The Intelligent Sandbox updated content packages for versions 4.8, 4.10, 4.12, 4.14, 5.0, and 5.2 are now available.
This detection package adds detection updates to Intelligent Sandbox. This update includes the following changes:
- Coverage for Cylance ransomware.
- Coverage for Dark power ransomware.
- Rules to detect usage of NetUserEnum.
- Rules to detect modification of Driver Signature Enforcement.
- Rules to detect file deletion and service removal from Windows.
- Rules to detect kernel exploits.
- Rules to detect resource addition into Virtual memory.
- Rules to detect disabling server certificate check for file transfer.
- Rules to detect using PowerShell web request cmdlets for Exfiltration.
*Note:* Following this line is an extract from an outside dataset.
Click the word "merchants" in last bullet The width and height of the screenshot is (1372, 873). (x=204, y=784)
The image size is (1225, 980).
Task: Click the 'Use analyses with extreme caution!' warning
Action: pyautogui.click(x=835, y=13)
For more details on changes and fixes, read the Release Notes.
Package details by version are as follows:
- atd-detection-img-5.2.0.230410-5.2.0.x86_64.rpm
- atd-detection-img-5.0.0.230410-5.0.0.x86_64.rpm
- atd-detection-img-4.14.2.230410-4.14.2.x86_64.rpm
- atd-detection-img-4.12.4.230410-4.12.4.x86_64.rpm
- atd-detection-img-4.10.2.230410-4.10.2.x86_64.rpm
- atd-detection-img-4.8.2.230410-4.8.2.x86_64.rpm
Customers can update to the detection package using the following two options:
- Product UI: Access on the Intelligent Sandbox/ATD UI at: Manage, Image & Software, Content Update, Detection Pkg.
- Product Downloads site: Customers can download the content updates, behind appropriate grant numbers, from the Product Downloads site.